Aber Dortmund ist bei weitem nicht nur Haaland: Auch Jadon Sancho und der Ex-Leverkusener Julian Brandt befinden sich aktuell in Topform – und dann wären da noch zwei neue Namen im BVB-Kader, die von sich reden machen lassen dürften: Nationalspieler Emre Can wechselte am letzten Tag der Winter-Transferperiode von Juventus Turin nach Dortmund und kam in Bremen zu einem ersten Kurz-Einsatz. Gut möglich, dass es in der BayArena, wo Can in der Saison 2013/14 für die Werkself auflief, zu einem längeren Einsatz für den Allrounder reicht. Und nicht zuletzt machte Giovanni Reyna Schlagzeilen: Der Sohn des ehemaligen Bayer-04-Profis Claudio Reyna wurde in Bremen wie Haaland eingewechselt und erzielte ein Traumtor zum 2:3-Endstand. Mit 17 Jahren, zwei Monaten und 22 Tagen ist der US-Amerikaner damit der jüngste Torschütze der Pokalgeschichte – und ein großes Versprechen für den BVB.
In Bremen tat sich der BVB vor allem vor dem Seitenwechsel enorm schwer, seine Offensiv-PS auf die Straße zu bringen. Gegen einen tiefstehenden Gegner fehlten – wie schon vereinzelt zuvor in dieser Saison – lange Zeit die Mittel. „Das war überhaupt nicht gut, wir haben fast alle Zweikämpfe verloren und uns nicht gut bewegt“, analysierte Coach Favre, Abwehrchef Mats Hummels bemängelte „fehlende Tiefe im Spiel“. Da passt es nicht gerade gut, dass Marco Reus dem BVB in den kommenden Wochen fehlen wird. Der Kapitän zog sich in Bremen eine Muskelverletzung zu und wird nicht nur gegen Bayer 04 fehlen, sondern auch weit darüber hinaus.
Dass Dortmund in der Lage war, den bei vielen Topklubs gehandelten Haaland zu verpflichten, sagt viel aus über das Standing, das sich der BVB in den vergangenen Jahren erarbeitet hat. Die Borussia ist ohne Frage eine internationale Top-Adresse und erfüllt alle Voraussetzungen, um in den kommenden Jahren noch erfolgreicher zu werden. Die aktuelle Mannschaft mit Haaland (19), Sancho (19), Reyna (17), Dan-Axel Zagadou (20) oder Achraf Hakimi (21) kann in den kommenden Jahren definitiv noch weiter wachsen – und unter Umständen so richtig explodieren.

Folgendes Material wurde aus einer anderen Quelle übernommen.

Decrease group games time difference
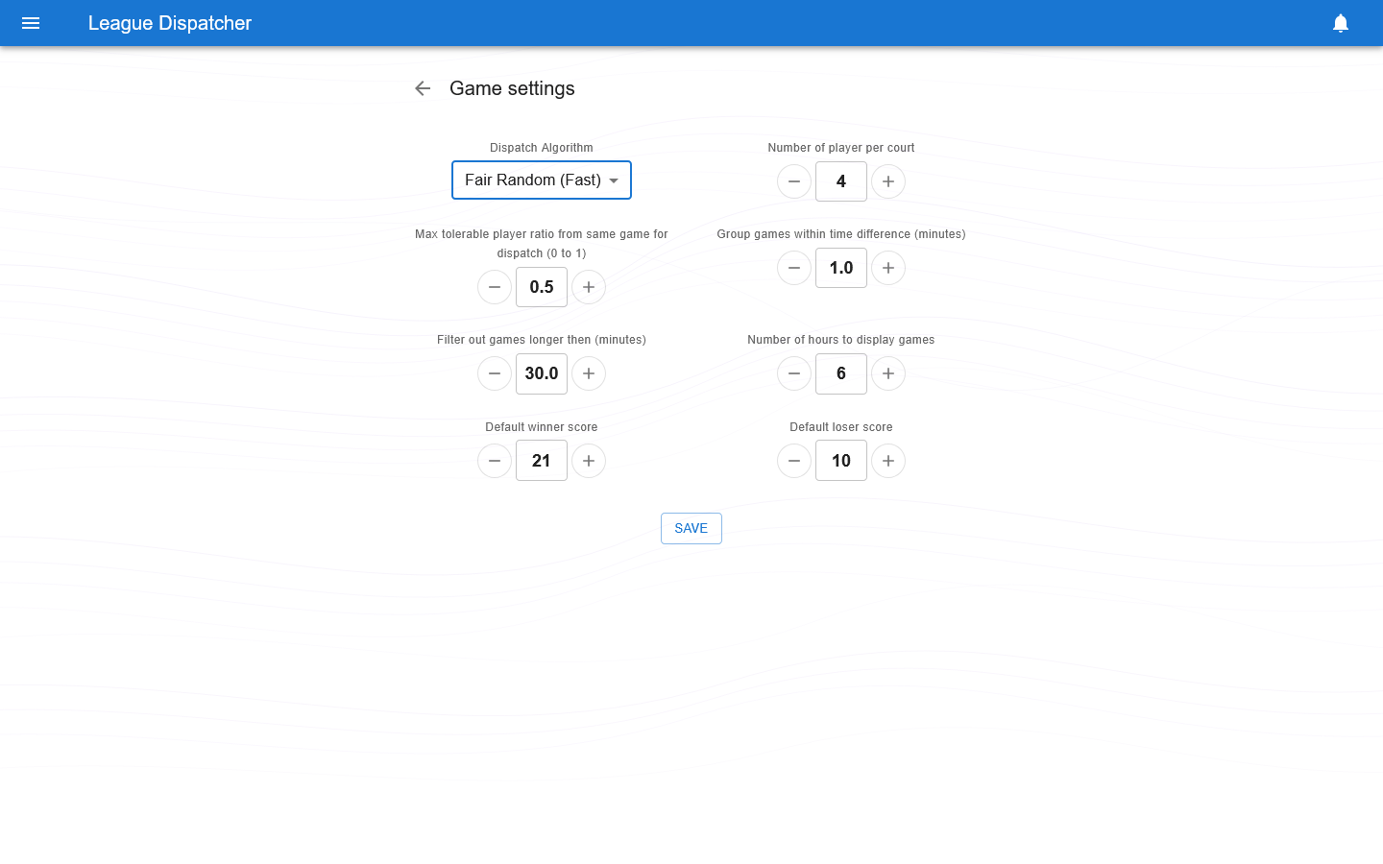Screen dimensions: 1383x864 tap(794, 268)
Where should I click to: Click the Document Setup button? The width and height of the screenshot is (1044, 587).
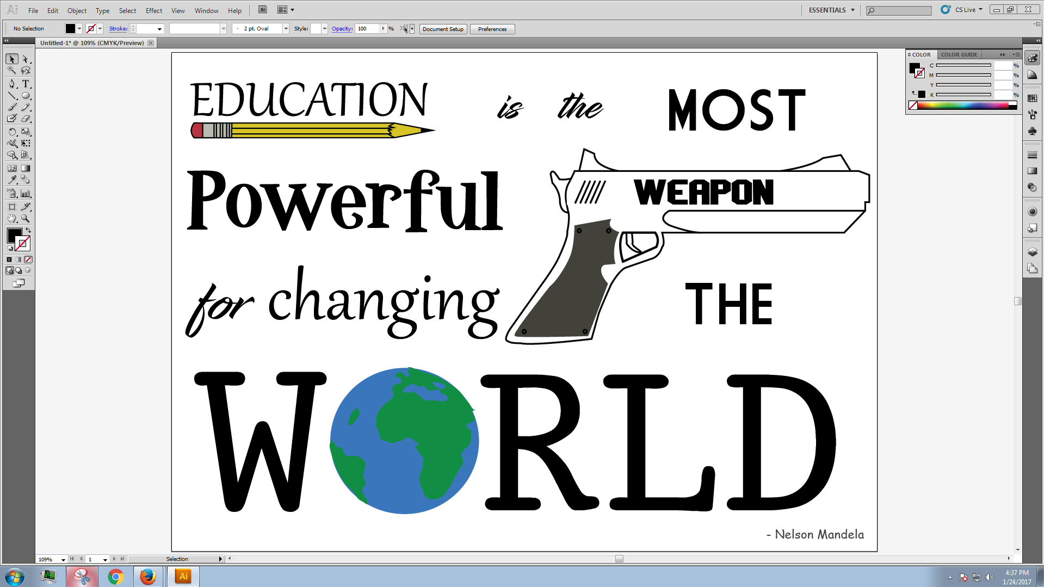[443, 29]
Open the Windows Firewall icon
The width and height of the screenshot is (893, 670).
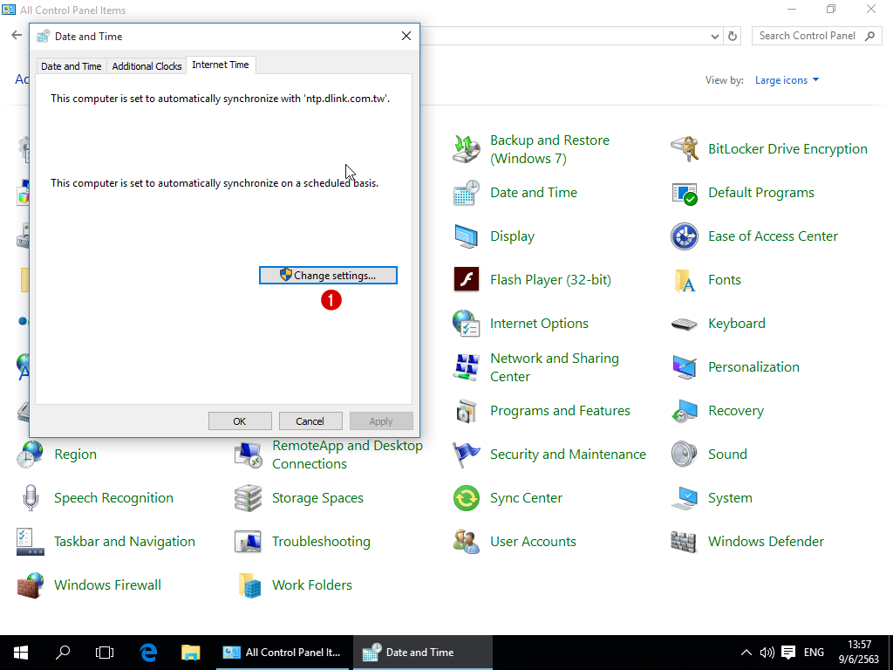tap(31, 585)
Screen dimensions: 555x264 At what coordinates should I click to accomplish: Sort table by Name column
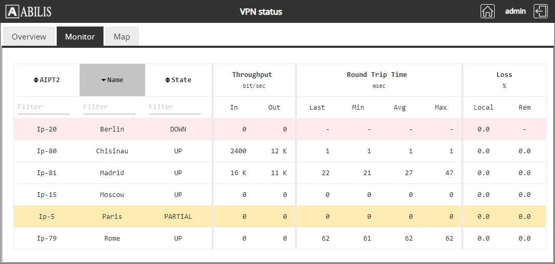(x=112, y=80)

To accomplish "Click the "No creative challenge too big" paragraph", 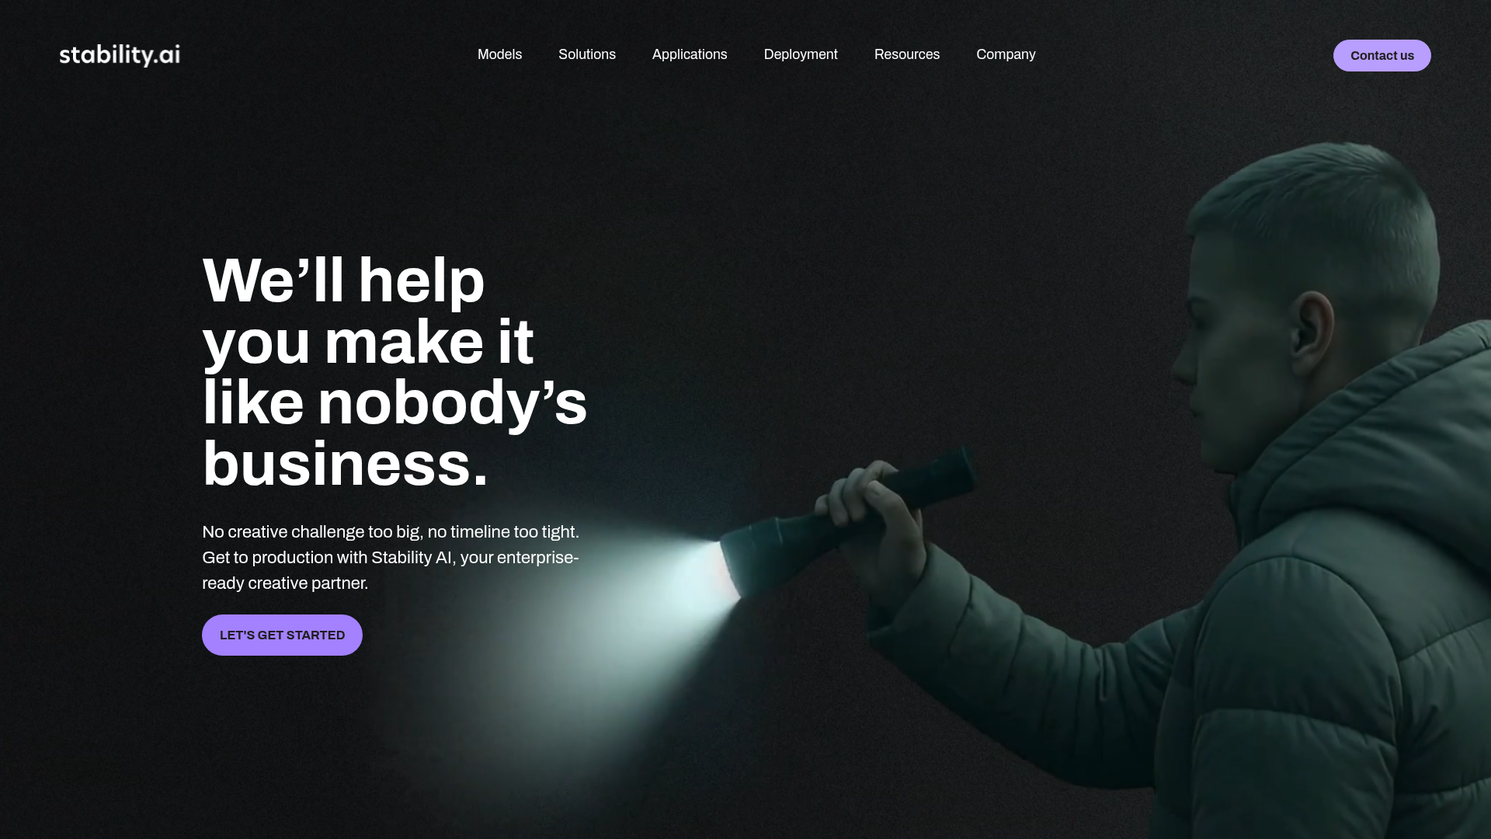I will point(391,557).
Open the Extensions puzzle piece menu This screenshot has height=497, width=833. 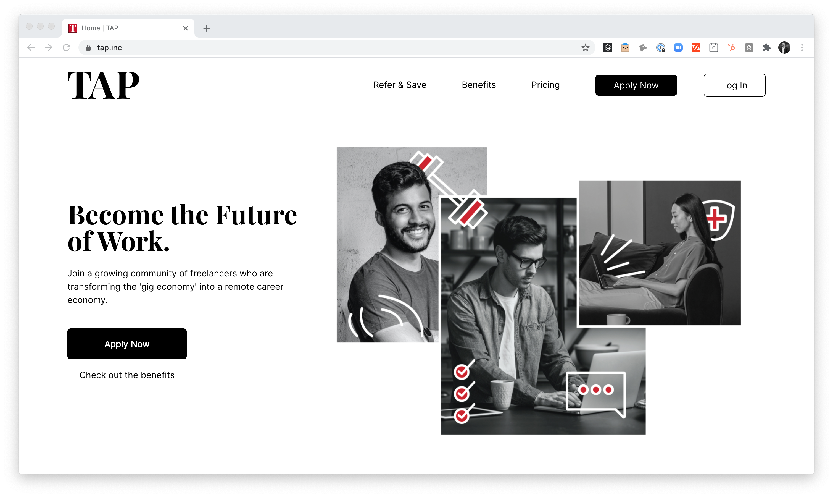766,48
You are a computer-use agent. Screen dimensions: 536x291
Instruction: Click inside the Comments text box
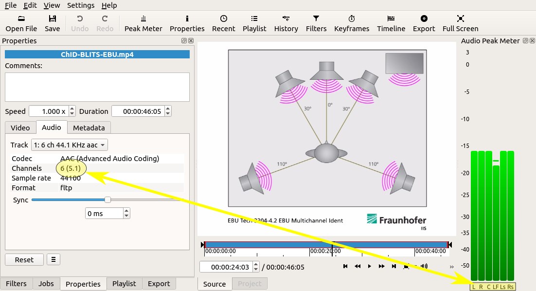(x=97, y=87)
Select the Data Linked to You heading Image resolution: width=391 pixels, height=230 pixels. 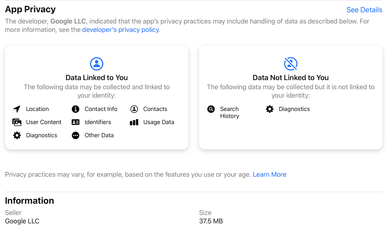pyautogui.click(x=97, y=77)
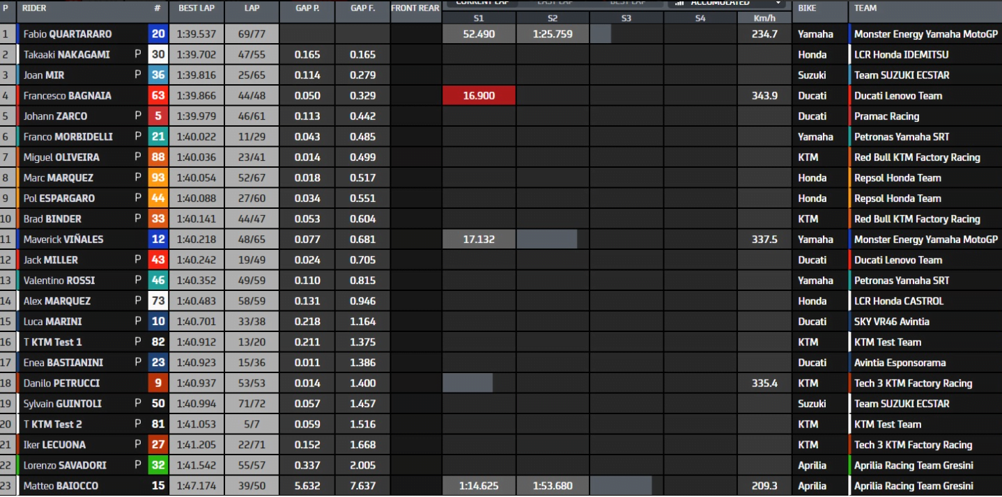Open the ACCUMULATED dropdown arrow

click(x=778, y=3)
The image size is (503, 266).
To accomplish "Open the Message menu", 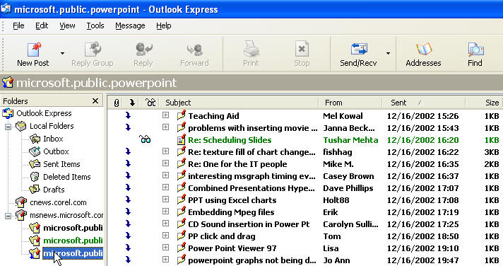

Haaland bringt dem Spiel der Dortmunder eine neue Dimension, die sie in der Hinrunde oft hatten vermissen lassen. Der Norweger könnte ein entscheidendes Puzzlestück für die BVB-Offensive sein, Can womöglich das gleiche für die Defensive. Sollte das Team den Reus-Ausfall in den kommenden Wochen gut auffangen und die gelegentlichen Abwehrmängel abgestellt werden, kann Dortmund bis zum Ende um die deutsche Meisterschaft mitspielen. In der Champions League sind die Schwarz-Gelben im Achtelfinale gegen Paris Saint-Germain ebenfalls alles andere als chancenlos.